Shares of a Japanese pharmaceutical company Pharmaceutical Takeda (NYSE: TAK) fell more than 10% as Wednesday’s closing bell approached, following the company’s decision to prematurely end a key drug trial due to safety concerns.
The drug in question is TAK-994, in phase 2 trials for the treatment of two different types of narcolepsy. Takeda did not provide details on the dangers of the therapy, limiting its explanation to “a safety signal has emerged in phase 2 studies of TAK-994”. But it is clear that this is worrying enough to bring about an abrupt end to the trial.
The company is still evaluating the risks and net benefits of the drug, which was called a breakthrough therapy by the Food and Drug Administration in July. Despite the need implied by the FDA designation, however, the sudden decision to discontinue enrollment of patients in the program does not bode well for TAK-994.

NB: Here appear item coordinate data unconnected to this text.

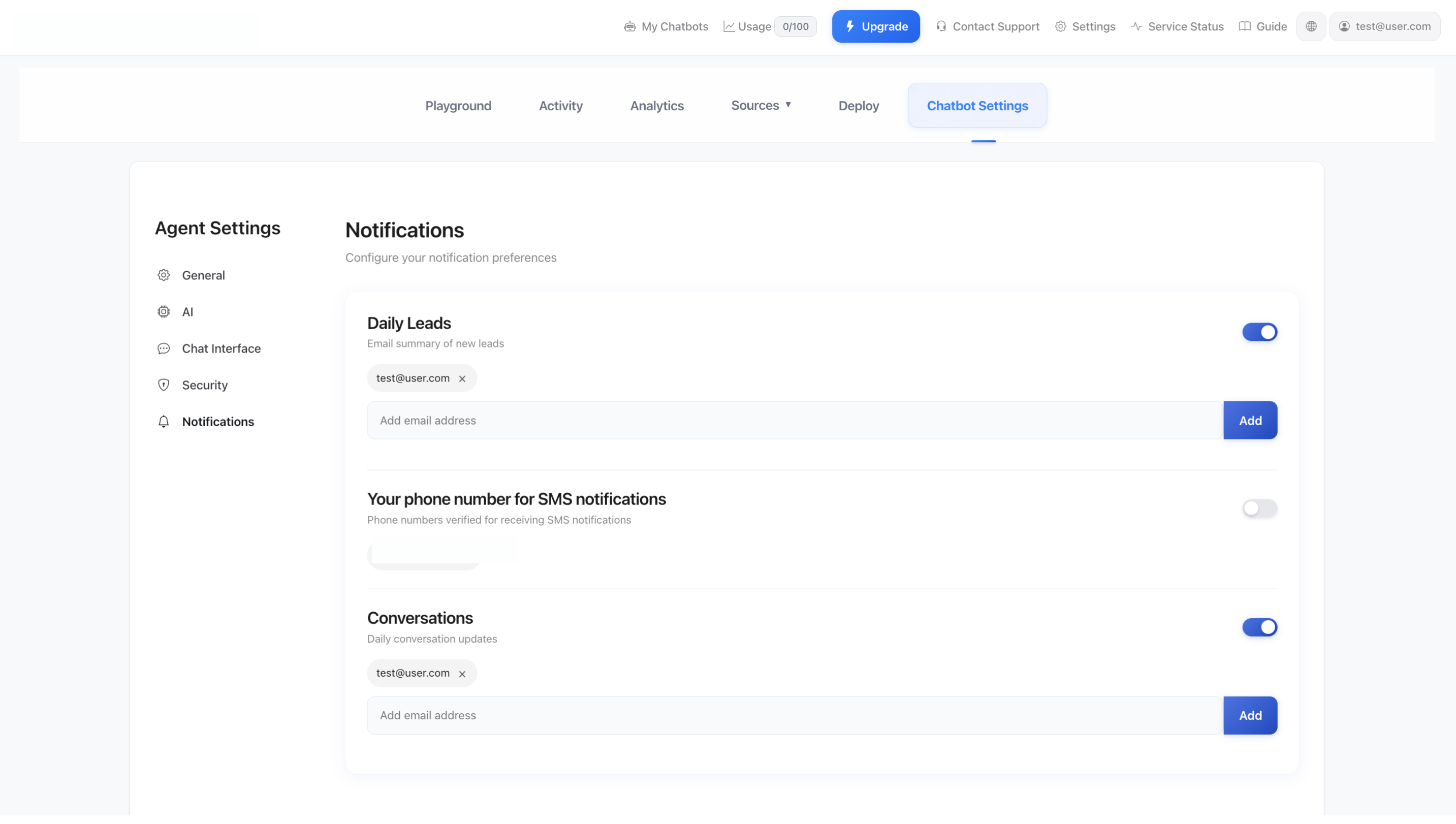Enable SMS notifications toggle

tap(1259, 508)
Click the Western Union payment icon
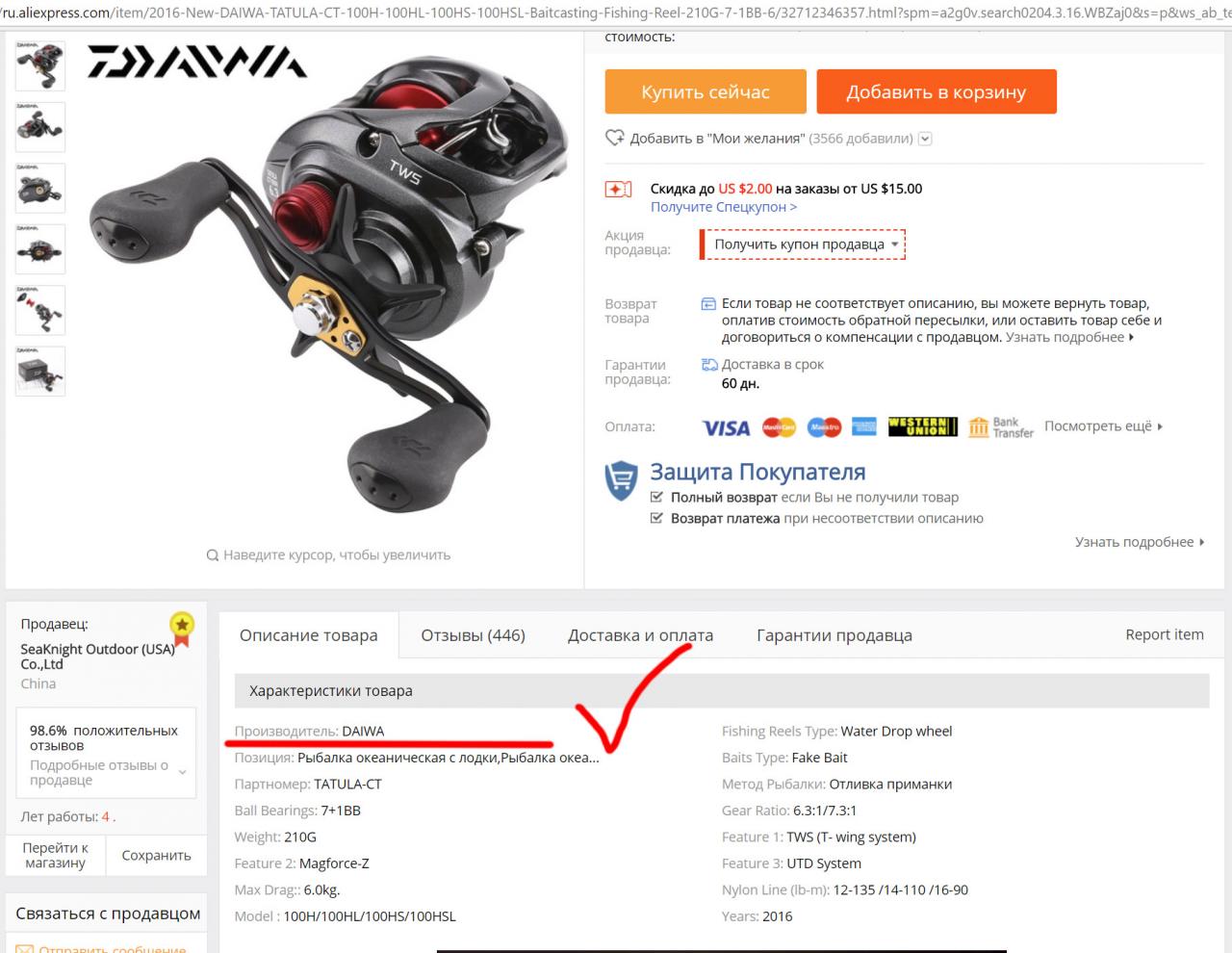Viewport: 1232px width, 953px height. [x=922, y=426]
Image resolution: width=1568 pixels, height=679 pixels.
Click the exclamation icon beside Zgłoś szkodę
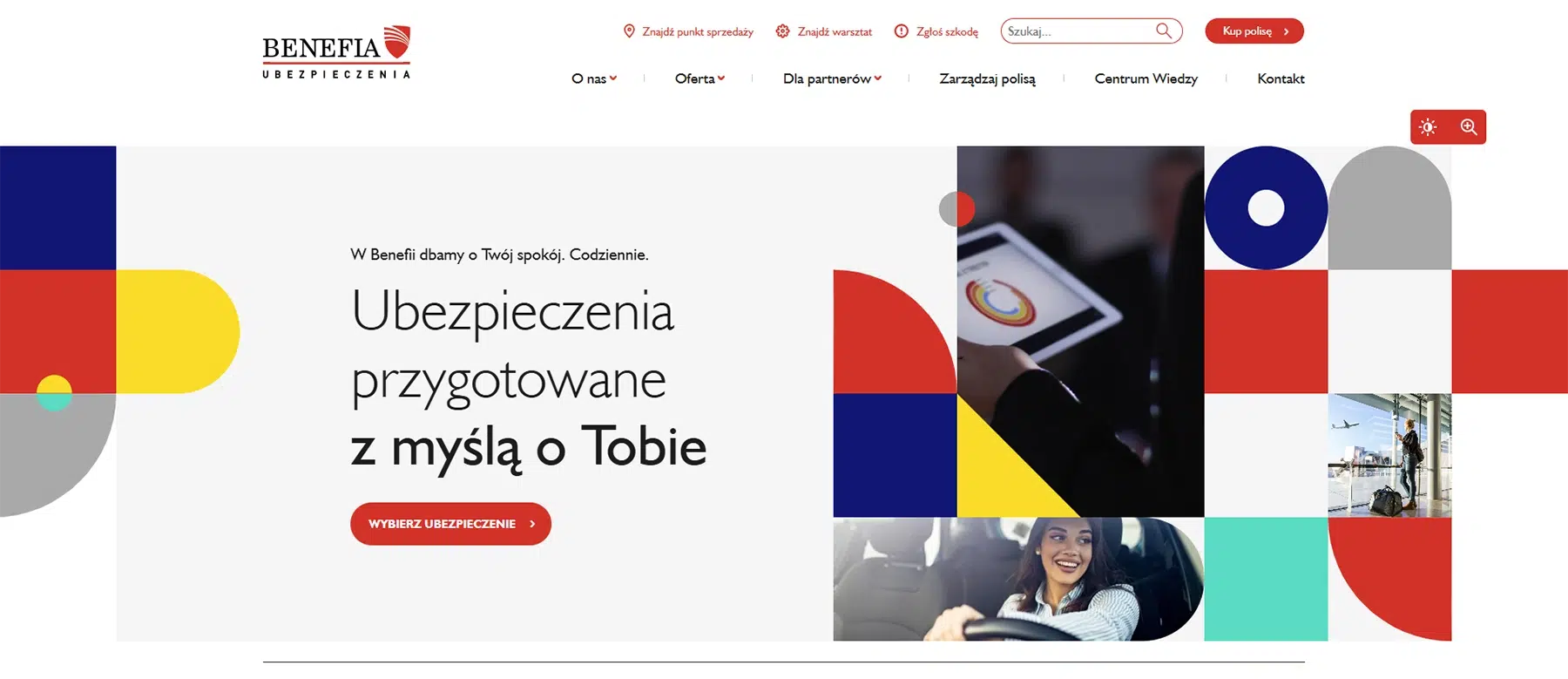click(x=902, y=31)
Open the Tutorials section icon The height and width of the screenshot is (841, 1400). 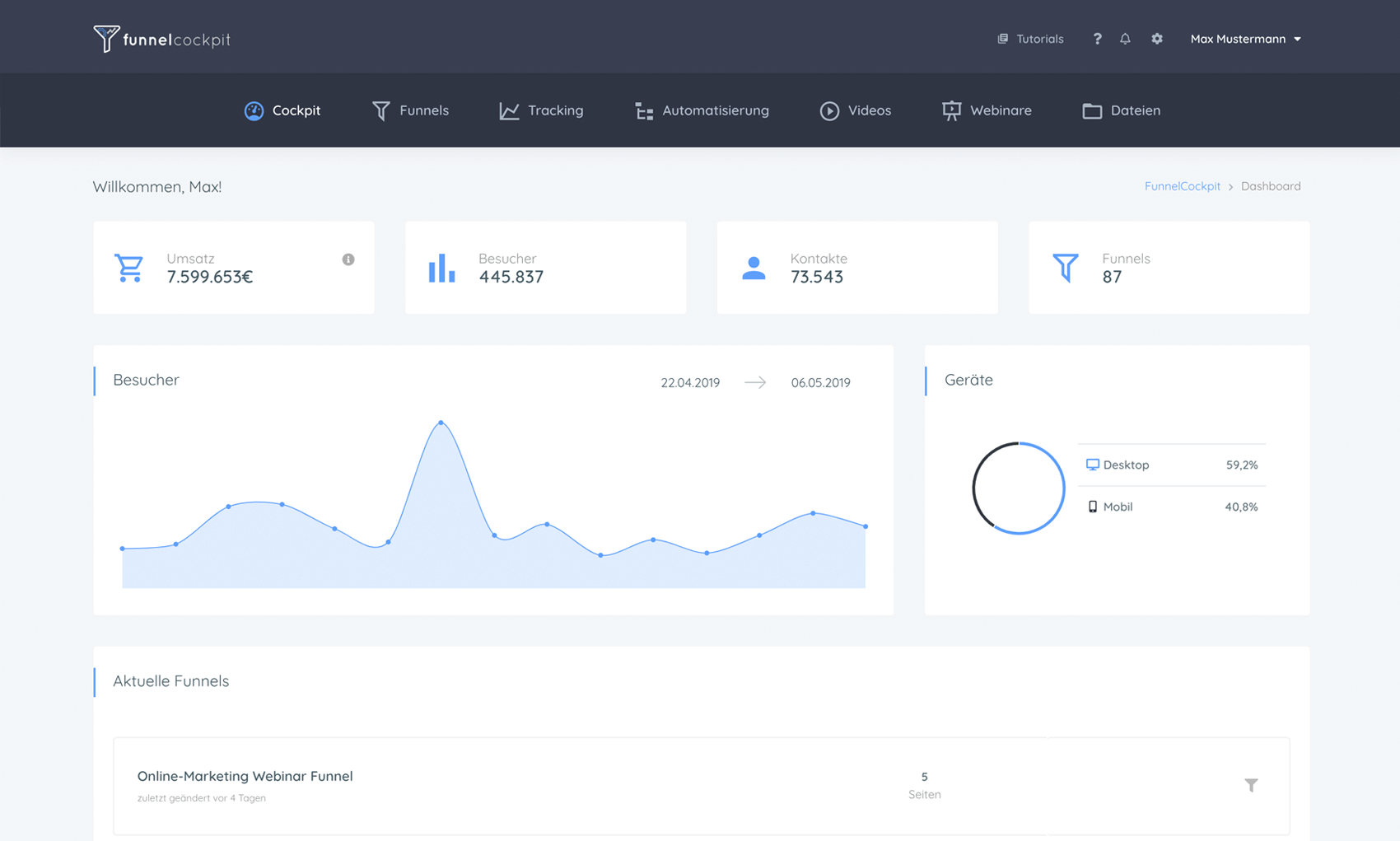click(x=1002, y=39)
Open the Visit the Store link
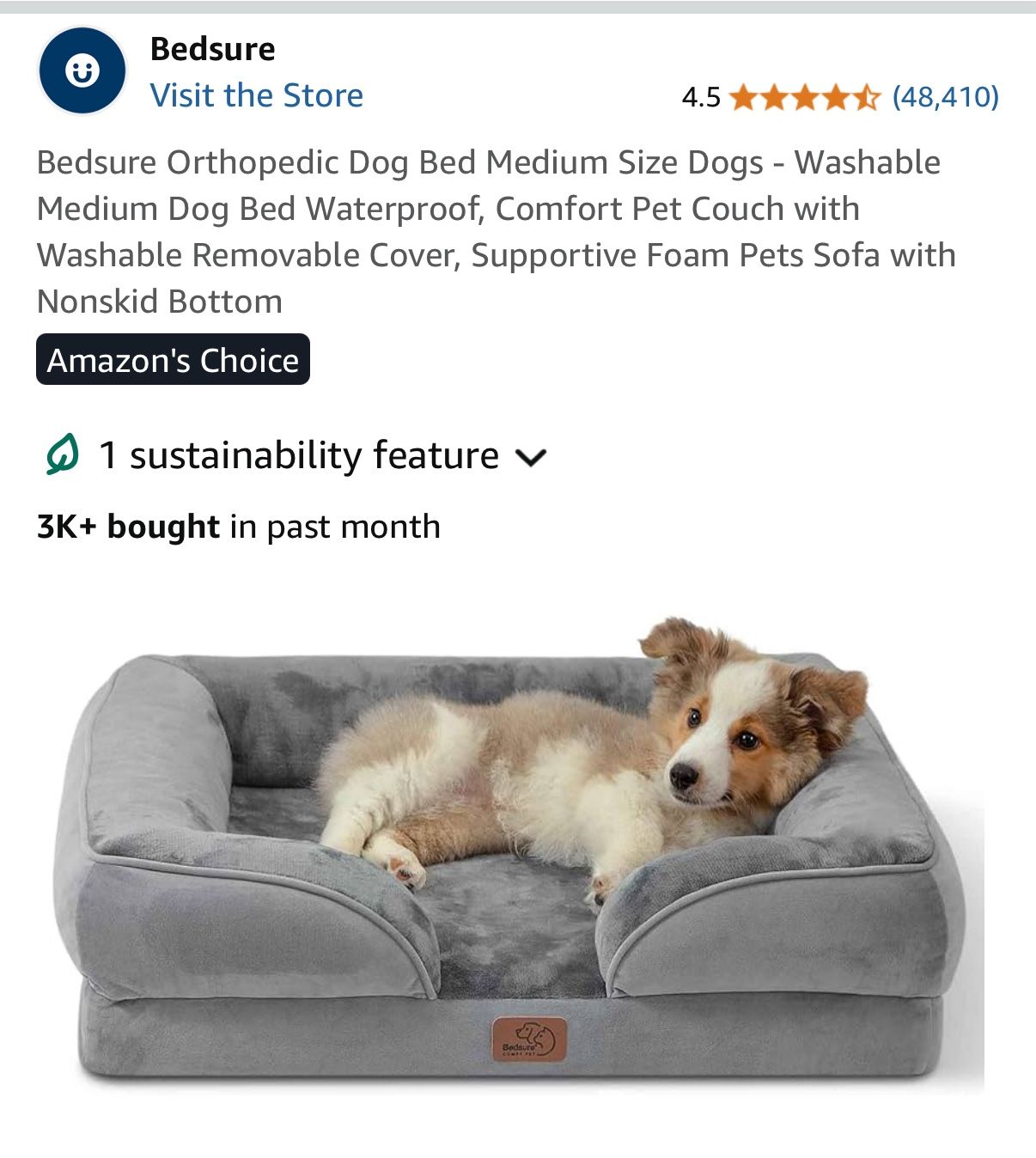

This is a serious disappointment, but not necessarily surprising. Takeda Pharmaceutical has been losing ground since 2018, with Wednesday’s setback accounting for only part of the 16% sell-off of the stock since mid-September, 25% drop from March high and halving since the summit in early 2018.
Yet TAK-994 was also a victory that Takeda Pharmaceutical needed. Market research firm GlobalData estimated at one point that the drug would reach annual sales of over $ 650 million by 2027 due to the underlying need and limited competition. Now this call is completely questioned.
Still, after a long streak of poor performance that paved the way for today’s move to multi-month lows, this could be a buying opportunity for speculators who can bear the risk. Takeda had $ 28 billion in revenue in the prior year, turning approximately $ 9 billion into operating profit. The figures reflect the sales and profits of the previous year. The company’s primary target for 2030 is $ 47 billion, which may still happen with or without TAK-994 approval in the interim.
Traders have certainly taken riskier bets.